◆ TASK PROMPT ◆
Report each line of the data below that contains the word "magnifier". Copy those lines in full.

Entries for locating elements and text:

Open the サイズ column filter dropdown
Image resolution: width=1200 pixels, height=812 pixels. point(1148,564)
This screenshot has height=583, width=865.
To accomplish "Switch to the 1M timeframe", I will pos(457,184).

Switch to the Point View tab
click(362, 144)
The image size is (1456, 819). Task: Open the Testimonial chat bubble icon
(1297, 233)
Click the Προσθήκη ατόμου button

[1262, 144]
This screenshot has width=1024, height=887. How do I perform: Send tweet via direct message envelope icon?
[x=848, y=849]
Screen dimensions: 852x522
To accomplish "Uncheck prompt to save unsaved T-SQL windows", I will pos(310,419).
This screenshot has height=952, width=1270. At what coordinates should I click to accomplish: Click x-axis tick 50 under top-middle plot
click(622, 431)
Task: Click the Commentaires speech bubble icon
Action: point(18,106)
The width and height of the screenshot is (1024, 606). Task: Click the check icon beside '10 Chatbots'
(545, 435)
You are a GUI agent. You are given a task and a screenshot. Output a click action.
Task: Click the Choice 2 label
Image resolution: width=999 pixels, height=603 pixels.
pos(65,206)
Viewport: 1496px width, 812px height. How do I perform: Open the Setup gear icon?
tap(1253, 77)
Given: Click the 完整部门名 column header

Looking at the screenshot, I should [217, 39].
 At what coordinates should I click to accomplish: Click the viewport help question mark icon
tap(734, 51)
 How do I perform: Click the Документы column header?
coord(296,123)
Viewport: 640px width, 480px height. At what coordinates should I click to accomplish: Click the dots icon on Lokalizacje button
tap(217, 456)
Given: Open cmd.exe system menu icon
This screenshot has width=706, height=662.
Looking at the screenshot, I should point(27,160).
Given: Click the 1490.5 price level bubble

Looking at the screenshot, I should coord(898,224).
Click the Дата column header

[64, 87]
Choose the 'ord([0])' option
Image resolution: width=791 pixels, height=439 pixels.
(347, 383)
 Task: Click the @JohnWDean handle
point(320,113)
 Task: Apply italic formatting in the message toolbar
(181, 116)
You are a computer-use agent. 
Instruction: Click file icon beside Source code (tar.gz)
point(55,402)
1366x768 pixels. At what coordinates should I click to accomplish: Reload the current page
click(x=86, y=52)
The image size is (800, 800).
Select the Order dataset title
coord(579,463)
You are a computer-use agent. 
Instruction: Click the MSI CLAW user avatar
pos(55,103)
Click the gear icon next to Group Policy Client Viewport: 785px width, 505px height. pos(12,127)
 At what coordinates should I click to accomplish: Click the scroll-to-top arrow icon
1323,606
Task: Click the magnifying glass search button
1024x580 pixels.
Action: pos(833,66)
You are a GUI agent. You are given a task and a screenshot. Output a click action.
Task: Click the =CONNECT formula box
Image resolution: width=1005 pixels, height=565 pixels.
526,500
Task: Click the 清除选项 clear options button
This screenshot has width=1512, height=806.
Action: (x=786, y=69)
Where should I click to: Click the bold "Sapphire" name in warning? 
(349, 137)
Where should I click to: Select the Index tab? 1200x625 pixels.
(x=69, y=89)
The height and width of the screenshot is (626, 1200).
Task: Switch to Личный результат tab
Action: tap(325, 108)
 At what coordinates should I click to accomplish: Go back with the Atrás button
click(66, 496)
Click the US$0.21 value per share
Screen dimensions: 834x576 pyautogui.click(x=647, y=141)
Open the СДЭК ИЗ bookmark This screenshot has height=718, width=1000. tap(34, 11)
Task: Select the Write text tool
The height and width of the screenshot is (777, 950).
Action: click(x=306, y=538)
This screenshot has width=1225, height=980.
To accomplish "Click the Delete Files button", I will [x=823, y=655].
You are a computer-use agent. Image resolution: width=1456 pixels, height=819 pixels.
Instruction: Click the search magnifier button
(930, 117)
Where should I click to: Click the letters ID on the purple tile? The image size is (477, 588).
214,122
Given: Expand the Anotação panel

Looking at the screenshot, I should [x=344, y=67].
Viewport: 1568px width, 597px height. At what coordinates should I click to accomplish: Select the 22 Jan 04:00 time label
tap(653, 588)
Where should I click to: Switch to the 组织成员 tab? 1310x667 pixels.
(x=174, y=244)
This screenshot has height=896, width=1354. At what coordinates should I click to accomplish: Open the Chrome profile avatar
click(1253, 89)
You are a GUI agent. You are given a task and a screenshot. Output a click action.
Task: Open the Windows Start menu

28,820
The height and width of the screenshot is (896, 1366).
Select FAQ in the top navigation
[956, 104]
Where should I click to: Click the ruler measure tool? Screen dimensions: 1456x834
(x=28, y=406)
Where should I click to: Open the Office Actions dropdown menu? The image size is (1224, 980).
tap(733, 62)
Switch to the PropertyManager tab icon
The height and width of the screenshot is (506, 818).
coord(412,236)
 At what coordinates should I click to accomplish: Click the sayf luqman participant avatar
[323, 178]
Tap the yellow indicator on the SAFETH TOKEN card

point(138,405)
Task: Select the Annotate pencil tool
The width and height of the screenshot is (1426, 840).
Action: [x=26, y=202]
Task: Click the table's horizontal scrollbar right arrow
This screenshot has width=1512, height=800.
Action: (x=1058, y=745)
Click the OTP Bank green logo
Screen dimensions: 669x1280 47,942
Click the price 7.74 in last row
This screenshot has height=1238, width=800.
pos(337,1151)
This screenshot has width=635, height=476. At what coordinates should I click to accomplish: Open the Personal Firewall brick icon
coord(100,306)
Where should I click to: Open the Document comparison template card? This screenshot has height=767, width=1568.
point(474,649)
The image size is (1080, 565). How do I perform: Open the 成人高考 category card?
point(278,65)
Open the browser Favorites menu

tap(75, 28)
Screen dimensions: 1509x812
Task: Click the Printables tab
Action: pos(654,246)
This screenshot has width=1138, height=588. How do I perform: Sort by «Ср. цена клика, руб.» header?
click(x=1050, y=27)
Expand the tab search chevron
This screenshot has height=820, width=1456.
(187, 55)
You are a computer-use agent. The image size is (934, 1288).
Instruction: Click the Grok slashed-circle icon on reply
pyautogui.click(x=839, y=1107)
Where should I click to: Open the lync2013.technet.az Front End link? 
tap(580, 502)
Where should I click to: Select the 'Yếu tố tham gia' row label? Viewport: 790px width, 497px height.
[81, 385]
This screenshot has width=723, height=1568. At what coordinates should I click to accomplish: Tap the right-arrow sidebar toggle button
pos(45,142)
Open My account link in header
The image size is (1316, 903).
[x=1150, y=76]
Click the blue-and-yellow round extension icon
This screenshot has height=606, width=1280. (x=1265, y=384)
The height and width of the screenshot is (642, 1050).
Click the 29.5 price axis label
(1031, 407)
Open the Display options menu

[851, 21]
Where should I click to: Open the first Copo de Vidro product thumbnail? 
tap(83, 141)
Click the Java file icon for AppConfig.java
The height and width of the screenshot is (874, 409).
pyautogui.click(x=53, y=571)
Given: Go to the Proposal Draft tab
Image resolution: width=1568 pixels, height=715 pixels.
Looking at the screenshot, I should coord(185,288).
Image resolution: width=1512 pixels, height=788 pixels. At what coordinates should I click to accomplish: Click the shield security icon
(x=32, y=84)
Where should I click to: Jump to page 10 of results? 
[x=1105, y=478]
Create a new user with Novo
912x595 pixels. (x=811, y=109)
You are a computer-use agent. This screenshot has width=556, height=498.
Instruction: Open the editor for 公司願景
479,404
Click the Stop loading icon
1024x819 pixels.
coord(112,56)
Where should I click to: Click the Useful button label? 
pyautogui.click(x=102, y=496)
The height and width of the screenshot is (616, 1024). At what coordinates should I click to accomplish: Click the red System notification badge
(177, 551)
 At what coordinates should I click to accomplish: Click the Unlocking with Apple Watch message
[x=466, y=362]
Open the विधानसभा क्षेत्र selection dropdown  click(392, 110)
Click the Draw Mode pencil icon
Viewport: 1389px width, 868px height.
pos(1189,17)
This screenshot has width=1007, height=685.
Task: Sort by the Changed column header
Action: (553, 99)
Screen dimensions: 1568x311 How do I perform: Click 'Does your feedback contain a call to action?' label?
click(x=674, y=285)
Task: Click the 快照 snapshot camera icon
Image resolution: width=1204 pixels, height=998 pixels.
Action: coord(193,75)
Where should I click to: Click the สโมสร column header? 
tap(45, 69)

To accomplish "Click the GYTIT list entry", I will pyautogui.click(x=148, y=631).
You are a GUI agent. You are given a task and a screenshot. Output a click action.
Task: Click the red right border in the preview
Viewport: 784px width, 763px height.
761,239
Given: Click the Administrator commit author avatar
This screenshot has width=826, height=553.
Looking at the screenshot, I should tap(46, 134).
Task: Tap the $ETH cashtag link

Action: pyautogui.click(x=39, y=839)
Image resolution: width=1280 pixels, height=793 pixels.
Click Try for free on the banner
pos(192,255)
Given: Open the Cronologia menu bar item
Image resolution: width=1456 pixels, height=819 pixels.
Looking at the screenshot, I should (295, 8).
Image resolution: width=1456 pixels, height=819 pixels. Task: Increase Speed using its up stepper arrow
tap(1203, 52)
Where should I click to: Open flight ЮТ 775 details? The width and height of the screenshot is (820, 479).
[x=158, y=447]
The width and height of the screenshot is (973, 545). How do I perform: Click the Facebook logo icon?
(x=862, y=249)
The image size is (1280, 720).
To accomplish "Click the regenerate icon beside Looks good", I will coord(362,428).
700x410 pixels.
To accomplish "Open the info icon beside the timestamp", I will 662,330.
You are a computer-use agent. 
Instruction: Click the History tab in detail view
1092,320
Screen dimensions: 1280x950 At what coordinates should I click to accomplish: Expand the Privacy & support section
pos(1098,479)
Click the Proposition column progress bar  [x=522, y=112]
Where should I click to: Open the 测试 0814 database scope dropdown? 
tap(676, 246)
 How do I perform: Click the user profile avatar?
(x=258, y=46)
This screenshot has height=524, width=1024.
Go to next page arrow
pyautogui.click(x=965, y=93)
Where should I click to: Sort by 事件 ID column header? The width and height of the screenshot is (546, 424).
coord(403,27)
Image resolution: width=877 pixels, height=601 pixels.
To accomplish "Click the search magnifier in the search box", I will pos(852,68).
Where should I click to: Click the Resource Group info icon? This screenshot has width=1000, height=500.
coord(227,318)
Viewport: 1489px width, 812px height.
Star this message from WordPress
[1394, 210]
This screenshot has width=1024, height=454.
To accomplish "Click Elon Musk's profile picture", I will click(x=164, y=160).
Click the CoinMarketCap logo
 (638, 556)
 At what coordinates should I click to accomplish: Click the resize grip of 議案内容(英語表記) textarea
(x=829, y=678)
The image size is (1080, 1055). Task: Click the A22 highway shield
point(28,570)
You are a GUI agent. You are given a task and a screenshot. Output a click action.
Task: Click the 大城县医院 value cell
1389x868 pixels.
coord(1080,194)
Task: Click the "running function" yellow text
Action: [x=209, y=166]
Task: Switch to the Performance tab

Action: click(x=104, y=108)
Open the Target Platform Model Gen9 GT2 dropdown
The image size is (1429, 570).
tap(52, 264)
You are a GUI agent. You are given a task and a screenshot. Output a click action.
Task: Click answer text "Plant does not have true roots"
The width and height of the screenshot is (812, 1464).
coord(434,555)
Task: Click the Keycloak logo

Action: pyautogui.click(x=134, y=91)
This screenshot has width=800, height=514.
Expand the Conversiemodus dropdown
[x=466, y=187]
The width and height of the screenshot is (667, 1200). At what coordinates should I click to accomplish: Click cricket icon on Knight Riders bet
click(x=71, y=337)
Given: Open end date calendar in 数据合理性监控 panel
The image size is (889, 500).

◆ SOLUTION FOR THIS EXERCISE ◆
Instruction: Click the search magnifier button
To accomplish "Click the search magnifier in the search box", I will pos(852,68).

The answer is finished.